── Data ──
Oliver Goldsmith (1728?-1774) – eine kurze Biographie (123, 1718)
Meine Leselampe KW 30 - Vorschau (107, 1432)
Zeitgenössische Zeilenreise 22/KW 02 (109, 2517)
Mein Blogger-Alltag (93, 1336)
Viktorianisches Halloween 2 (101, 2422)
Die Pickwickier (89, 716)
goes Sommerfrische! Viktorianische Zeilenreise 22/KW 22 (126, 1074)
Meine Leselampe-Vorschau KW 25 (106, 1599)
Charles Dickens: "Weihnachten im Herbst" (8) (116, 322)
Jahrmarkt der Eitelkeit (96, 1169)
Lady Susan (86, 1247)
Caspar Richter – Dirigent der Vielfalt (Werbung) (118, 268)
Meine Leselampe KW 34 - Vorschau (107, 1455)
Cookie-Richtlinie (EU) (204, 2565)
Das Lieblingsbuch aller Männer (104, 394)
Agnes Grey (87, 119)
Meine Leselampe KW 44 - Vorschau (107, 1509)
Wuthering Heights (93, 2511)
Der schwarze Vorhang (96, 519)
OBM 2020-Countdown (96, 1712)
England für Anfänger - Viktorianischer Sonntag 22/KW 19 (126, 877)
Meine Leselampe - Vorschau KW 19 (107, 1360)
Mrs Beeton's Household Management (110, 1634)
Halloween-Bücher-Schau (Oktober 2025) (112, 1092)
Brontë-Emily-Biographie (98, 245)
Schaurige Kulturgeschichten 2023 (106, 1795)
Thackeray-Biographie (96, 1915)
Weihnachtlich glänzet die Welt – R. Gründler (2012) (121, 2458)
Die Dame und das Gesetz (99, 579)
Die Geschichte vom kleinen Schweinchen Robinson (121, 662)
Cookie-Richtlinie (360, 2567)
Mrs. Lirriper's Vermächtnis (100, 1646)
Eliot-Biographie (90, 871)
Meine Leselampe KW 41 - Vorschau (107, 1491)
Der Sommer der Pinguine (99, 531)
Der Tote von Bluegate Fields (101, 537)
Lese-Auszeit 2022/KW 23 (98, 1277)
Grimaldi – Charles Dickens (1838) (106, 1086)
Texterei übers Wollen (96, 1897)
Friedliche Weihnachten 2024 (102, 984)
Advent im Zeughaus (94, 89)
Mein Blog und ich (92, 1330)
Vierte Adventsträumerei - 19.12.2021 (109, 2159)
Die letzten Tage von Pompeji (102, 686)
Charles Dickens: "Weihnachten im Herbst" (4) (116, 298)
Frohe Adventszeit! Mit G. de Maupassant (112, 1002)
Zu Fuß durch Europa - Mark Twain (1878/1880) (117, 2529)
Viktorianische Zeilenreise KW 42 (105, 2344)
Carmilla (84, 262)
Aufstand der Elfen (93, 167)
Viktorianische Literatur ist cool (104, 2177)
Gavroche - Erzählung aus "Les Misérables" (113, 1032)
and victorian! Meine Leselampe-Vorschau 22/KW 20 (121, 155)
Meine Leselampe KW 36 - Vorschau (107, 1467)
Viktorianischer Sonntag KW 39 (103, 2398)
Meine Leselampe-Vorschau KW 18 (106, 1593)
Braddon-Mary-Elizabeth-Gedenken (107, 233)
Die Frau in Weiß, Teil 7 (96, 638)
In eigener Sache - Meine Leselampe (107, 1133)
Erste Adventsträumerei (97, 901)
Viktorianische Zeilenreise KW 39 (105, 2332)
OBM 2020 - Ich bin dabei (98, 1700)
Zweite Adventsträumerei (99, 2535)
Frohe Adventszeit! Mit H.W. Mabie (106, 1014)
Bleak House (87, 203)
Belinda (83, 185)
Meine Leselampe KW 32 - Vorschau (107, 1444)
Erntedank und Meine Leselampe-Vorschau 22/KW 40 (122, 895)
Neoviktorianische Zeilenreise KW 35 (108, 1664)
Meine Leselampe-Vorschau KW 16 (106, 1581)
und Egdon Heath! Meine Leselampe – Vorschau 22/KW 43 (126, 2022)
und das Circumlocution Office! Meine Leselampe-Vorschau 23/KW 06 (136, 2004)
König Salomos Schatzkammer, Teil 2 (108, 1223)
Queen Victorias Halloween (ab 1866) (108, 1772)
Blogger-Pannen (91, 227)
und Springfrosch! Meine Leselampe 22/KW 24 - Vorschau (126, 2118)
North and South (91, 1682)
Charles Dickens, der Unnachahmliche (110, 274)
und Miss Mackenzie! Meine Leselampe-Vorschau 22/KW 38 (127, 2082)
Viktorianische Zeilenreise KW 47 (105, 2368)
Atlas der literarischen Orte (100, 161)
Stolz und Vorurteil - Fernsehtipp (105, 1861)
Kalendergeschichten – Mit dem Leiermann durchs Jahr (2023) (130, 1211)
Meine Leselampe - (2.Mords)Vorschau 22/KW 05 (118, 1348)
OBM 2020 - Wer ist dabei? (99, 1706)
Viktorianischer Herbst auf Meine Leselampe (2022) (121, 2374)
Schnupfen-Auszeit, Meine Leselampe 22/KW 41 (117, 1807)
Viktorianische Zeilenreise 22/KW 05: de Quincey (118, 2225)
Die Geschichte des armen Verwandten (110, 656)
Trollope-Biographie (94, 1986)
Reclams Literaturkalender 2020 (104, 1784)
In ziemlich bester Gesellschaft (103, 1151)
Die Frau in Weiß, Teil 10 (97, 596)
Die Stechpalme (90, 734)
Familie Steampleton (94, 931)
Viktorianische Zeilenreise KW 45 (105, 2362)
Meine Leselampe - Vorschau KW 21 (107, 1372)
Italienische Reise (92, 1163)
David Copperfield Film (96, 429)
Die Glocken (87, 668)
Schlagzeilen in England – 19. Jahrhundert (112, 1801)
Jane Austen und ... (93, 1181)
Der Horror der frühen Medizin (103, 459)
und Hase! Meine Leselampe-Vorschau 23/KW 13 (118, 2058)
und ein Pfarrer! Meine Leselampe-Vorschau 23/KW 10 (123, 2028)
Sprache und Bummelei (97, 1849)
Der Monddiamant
───
• [What to work on] From the first line of the data above through the line containing "Die Pickwickier (89, 716)", repeat each line exactly, and add nothing.

• [Answer for this exercise]
Oliver Goldsmith (1728?-1774) – eine kurze Biographie (123, 1718)
Meine Leselampe KW 30 - Vorschau (107, 1432)
Zeitgenössische Zeilenreise 22/KW 02 (109, 2517)
Mein Blogger-Alltag (93, 1336)
Viktorianisches Halloween 2 (101, 2422)
Die Pickwickier (89, 716)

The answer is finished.